The excellent musicianship continued into The Fool’s Journey. At nearly an hour in length, it would have been easy for this to devolve into misdirected mush. But the piece itself was extremely well organized and expertly paced: only once did I feel like it was starting get overlong or repetitive, and AT THAT VERY MOMENT the piece ended. There were some moments where it veered towards recycled ideas. For instance, I’m sure we’ve all heard plenty of flute and harp love music in our time. Also, as evidenced by the fact that “Spooky Mormon Hell Dream” is the least effective number in The Book of Mormon the musical, the fire and brimstone Devil treatment seemed overmuch.
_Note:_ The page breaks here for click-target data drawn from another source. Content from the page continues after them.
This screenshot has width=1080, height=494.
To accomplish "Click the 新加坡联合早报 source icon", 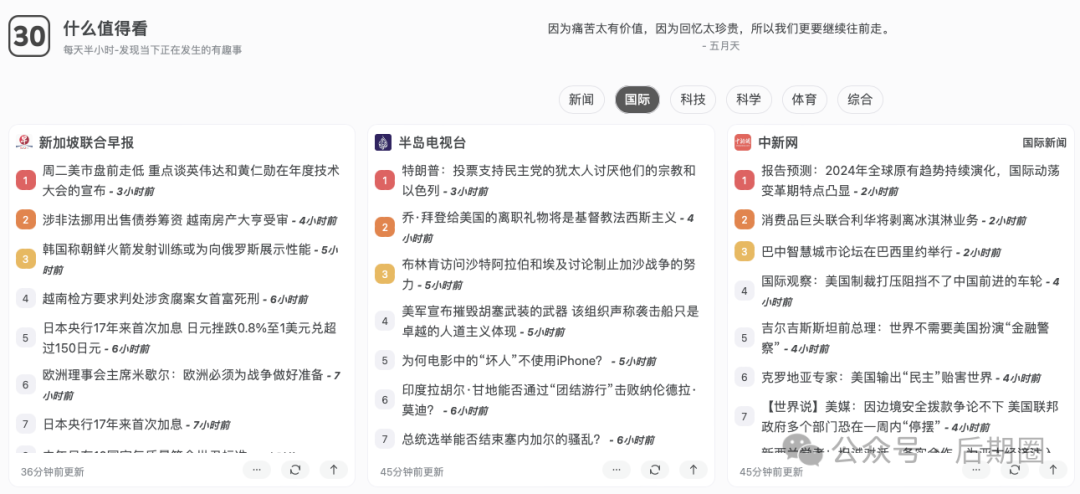I will coord(25,142).
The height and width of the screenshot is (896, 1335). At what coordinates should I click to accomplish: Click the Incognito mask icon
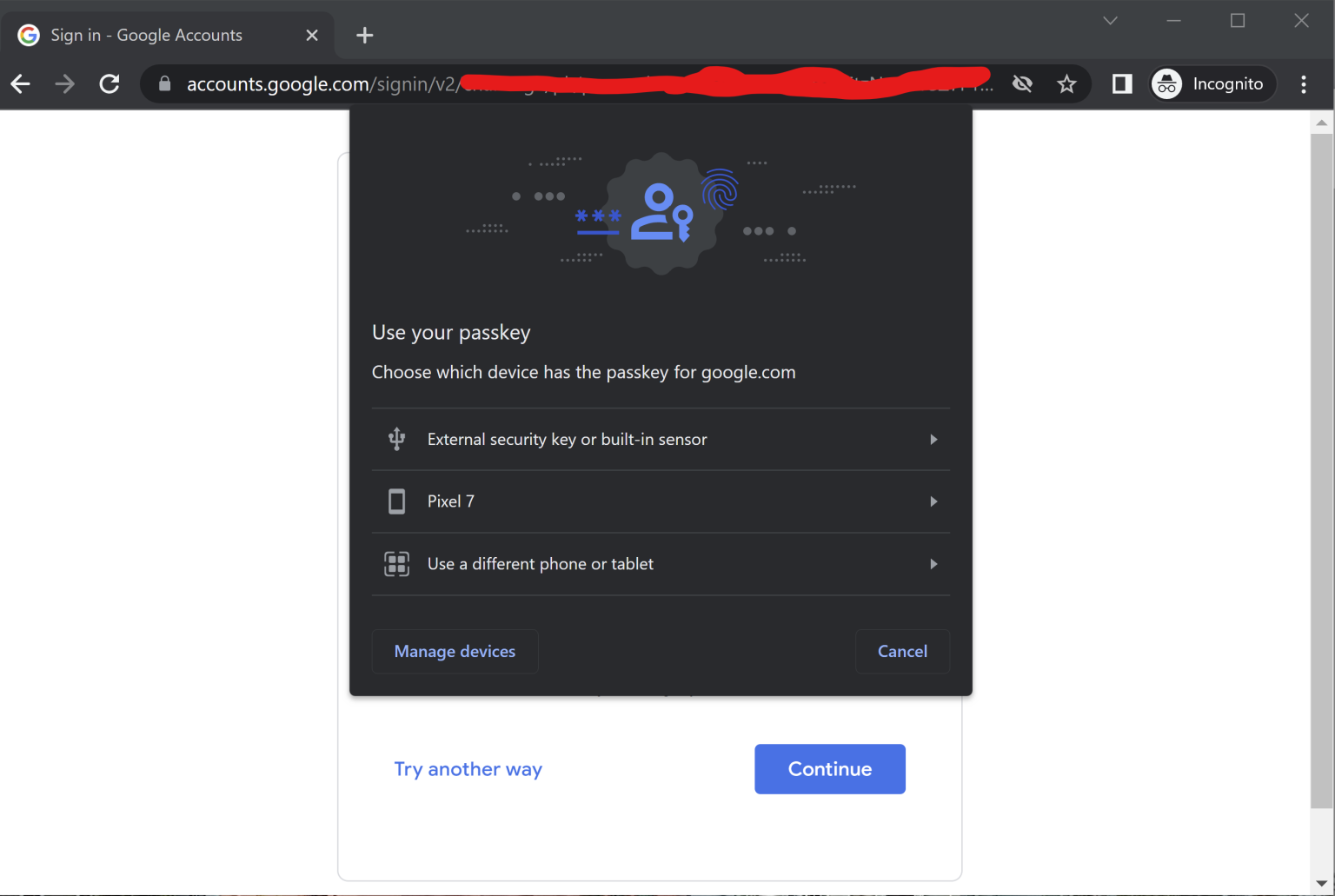click(x=1166, y=83)
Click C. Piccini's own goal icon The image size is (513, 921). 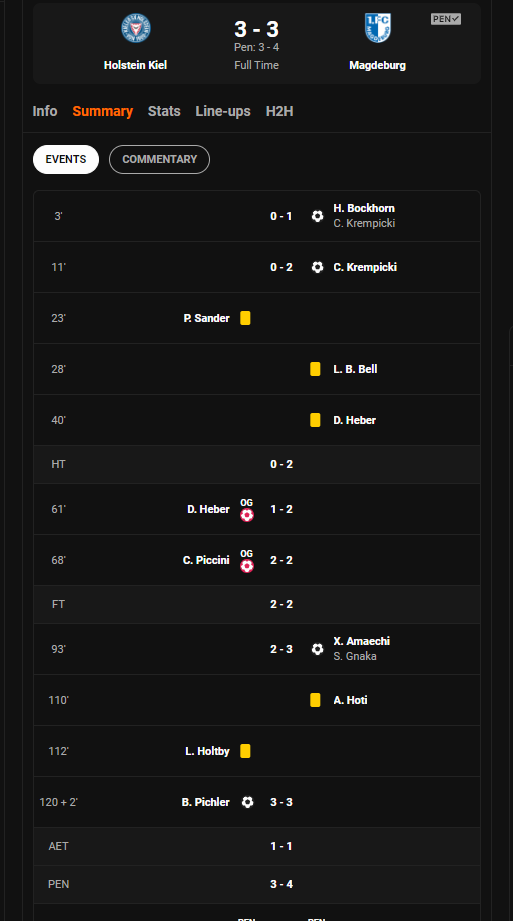tap(247, 566)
Doesn’t the Devil also indulge in more sneaky evils like making you evade your taxes or forget your grandmother’s birthday? For me, the highlight came at the end of the part I going into part II – I just wanted to hear that sound forever. And so I was glad when the encore came up. LBO folks, I’d love to know what that gorgeous piece was. And Björn Bus, I’d love to buy you a beer if you’re at the hotel bar tonight!
What a fine day it has been. Thank you, WASBE!
Finally, a promised (coerced) shout-out to yesterday’s lunch and dinner buddies Shiree Williams, Travis Cross, Rickey Badua, amazing contintent-crosser Jason Caslor, and the ever-inquisitive and inspiring Brian Diller. You guys continue to help make this conference great!